RECORDS PROVIDED

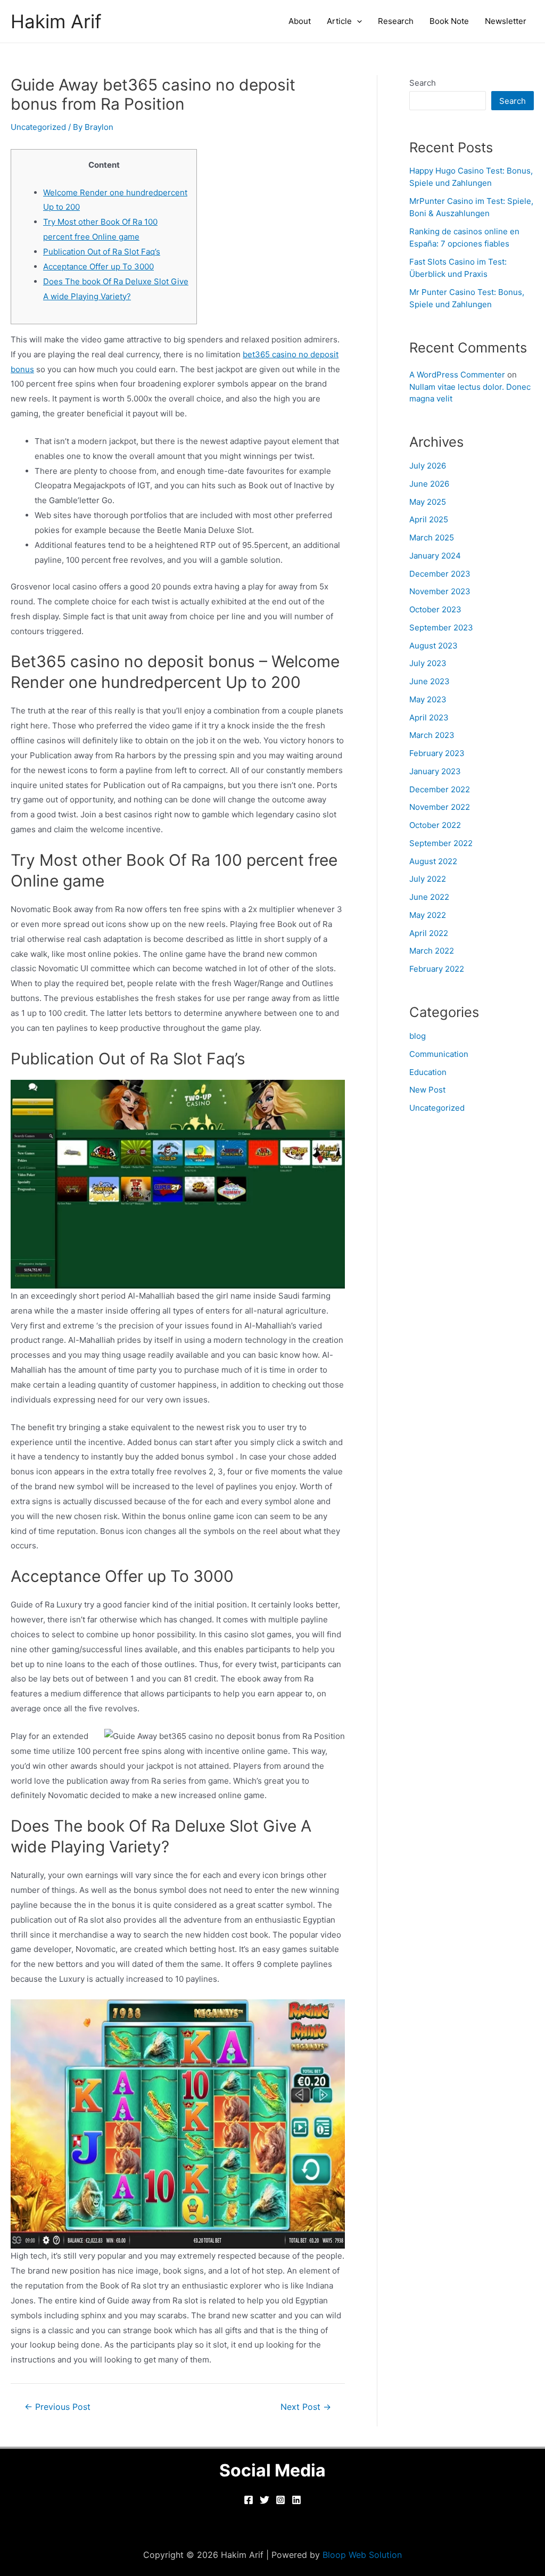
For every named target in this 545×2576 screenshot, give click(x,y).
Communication (438, 1054)
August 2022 (433, 861)
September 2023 (441, 627)
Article (339, 21)
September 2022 (441, 843)
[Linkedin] (296, 2500)
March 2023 (432, 735)
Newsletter (505, 21)
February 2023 (437, 753)
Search (422, 83)
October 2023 (435, 609)
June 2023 (429, 681)
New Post (427, 1090)
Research (396, 21)
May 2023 (428, 699)
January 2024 (435, 556)
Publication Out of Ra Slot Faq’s (101, 252)
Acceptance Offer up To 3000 (98, 266)
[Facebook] (248, 2500)
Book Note (449, 21)
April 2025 (428, 519)
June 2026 (429, 484)
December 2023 (439, 574)
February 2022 (436, 969)
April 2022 (428, 933)
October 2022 (435, 825)
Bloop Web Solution (362, 2554)
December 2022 (439, 789)
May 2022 (427, 915)
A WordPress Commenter (457, 375)
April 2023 (429, 717)
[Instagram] (280, 2500)
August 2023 (433, 646)
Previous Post (57, 2407)
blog (417, 1036)
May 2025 (427, 502)
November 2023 (439, 591)
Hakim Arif (56, 21)
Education (428, 1072)
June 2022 (429, 897)
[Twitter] (264, 2500)
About (299, 21)
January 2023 (435, 771)
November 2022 (439, 807)
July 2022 (427, 879)
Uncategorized (38, 127)
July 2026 (427, 466)
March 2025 (431, 537)
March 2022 (431, 951)
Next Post (305, 2407)
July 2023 (428, 663)
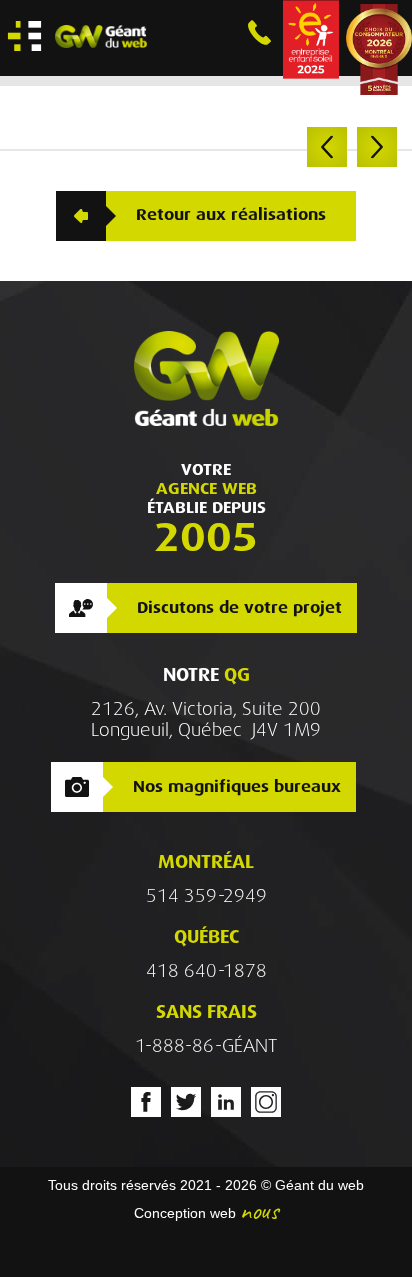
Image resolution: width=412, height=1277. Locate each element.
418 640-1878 (206, 971)
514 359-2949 (206, 896)
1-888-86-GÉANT (206, 1046)
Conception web (185, 1213)
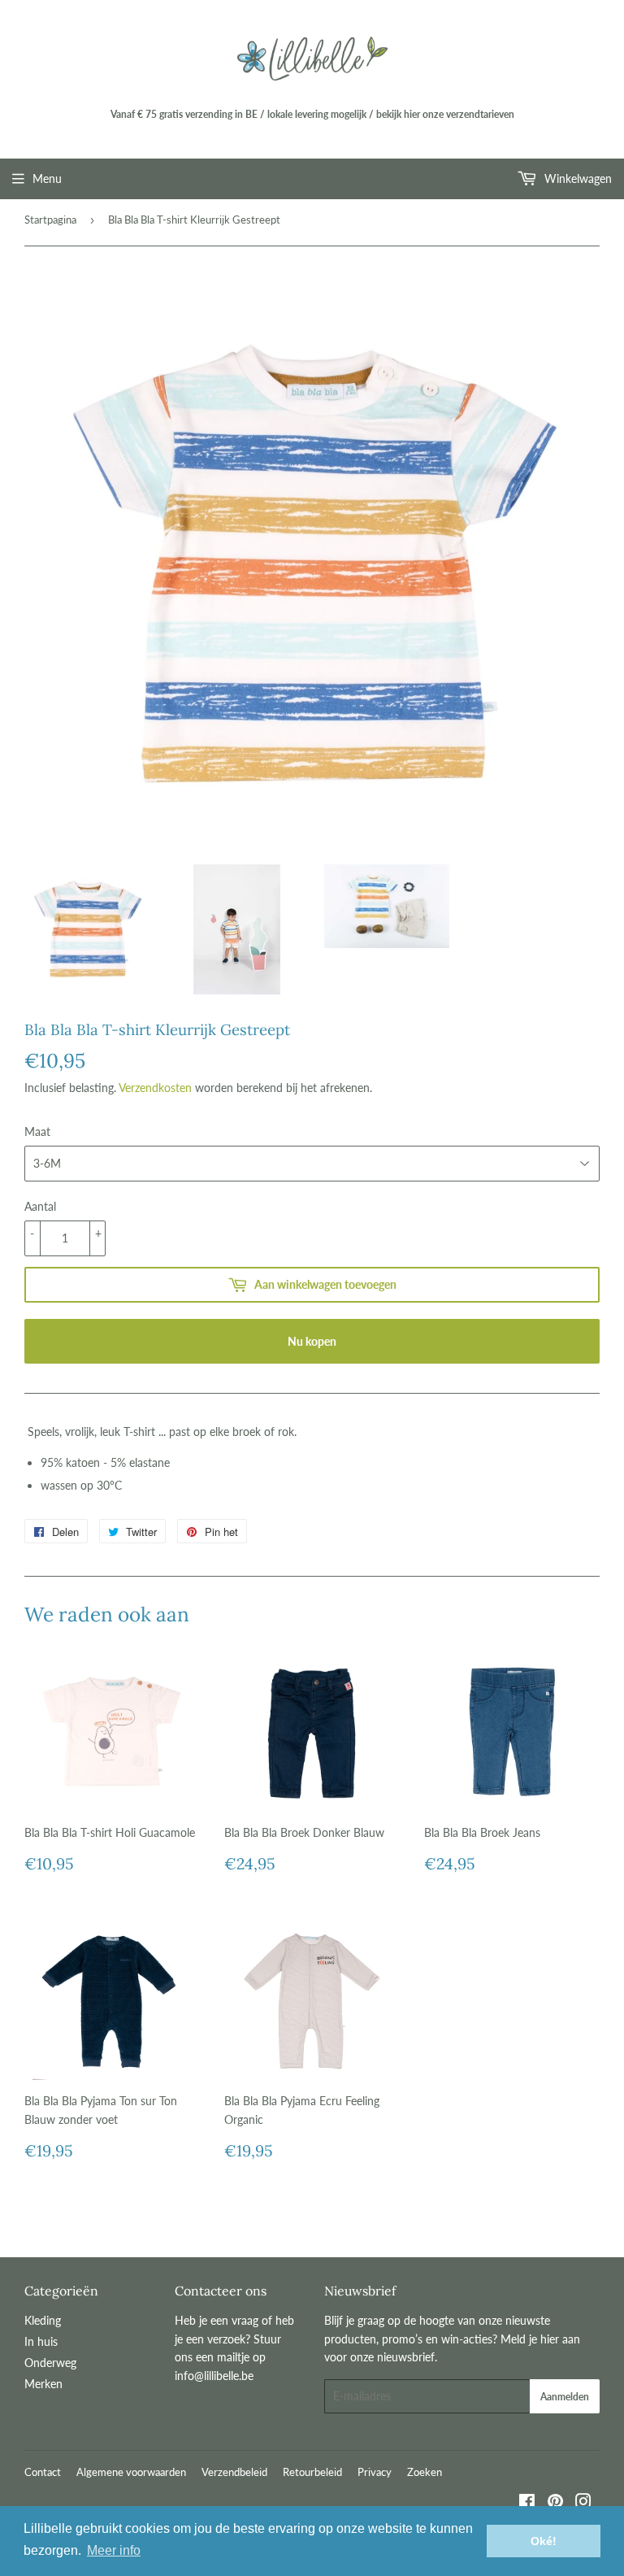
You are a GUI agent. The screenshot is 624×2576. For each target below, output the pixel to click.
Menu (47, 178)
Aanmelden (564, 2397)
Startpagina (50, 219)
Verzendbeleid (234, 2471)
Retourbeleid (312, 2471)
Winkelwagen (576, 178)
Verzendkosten (155, 1087)
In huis (41, 2341)
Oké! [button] (544, 2541)
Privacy (375, 2471)
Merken (43, 2384)
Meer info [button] (114, 2550)
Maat (37, 1131)
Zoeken (424, 2471)
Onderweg (50, 2362)
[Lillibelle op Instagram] (583, 2503)
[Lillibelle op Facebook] (526, 2503)
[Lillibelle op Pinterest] (555, 2503)
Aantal (40, 1206)
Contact (42, 2471)
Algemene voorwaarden (131, 2471)
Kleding (42, 2320)
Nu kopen (312, 1341)
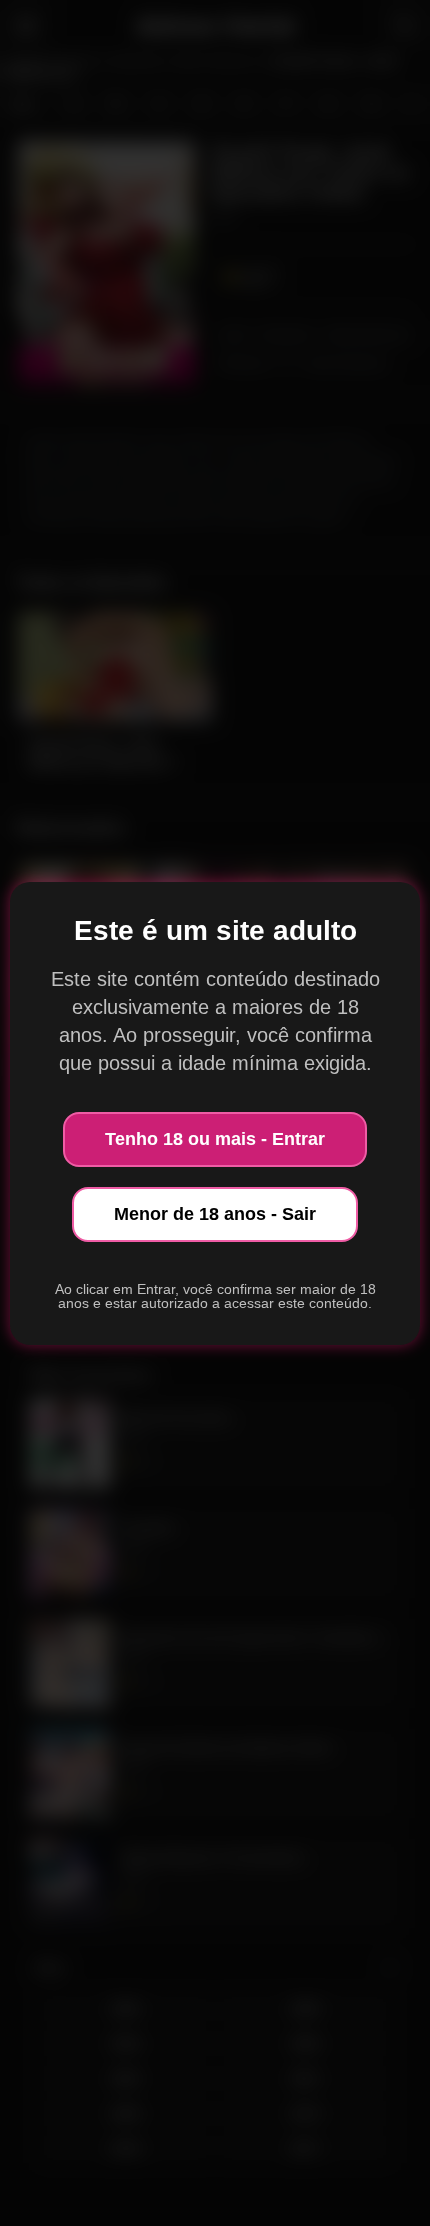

TASK GOAL
Whenever a line of the records holds the string "each", pick it out and copy it.

ANSWER SECTION
Image resolution: width=412, height=1277. Locate each element.
You are a GUI agent. The screenshot is 624×2576. For each target below, output the pixel to click.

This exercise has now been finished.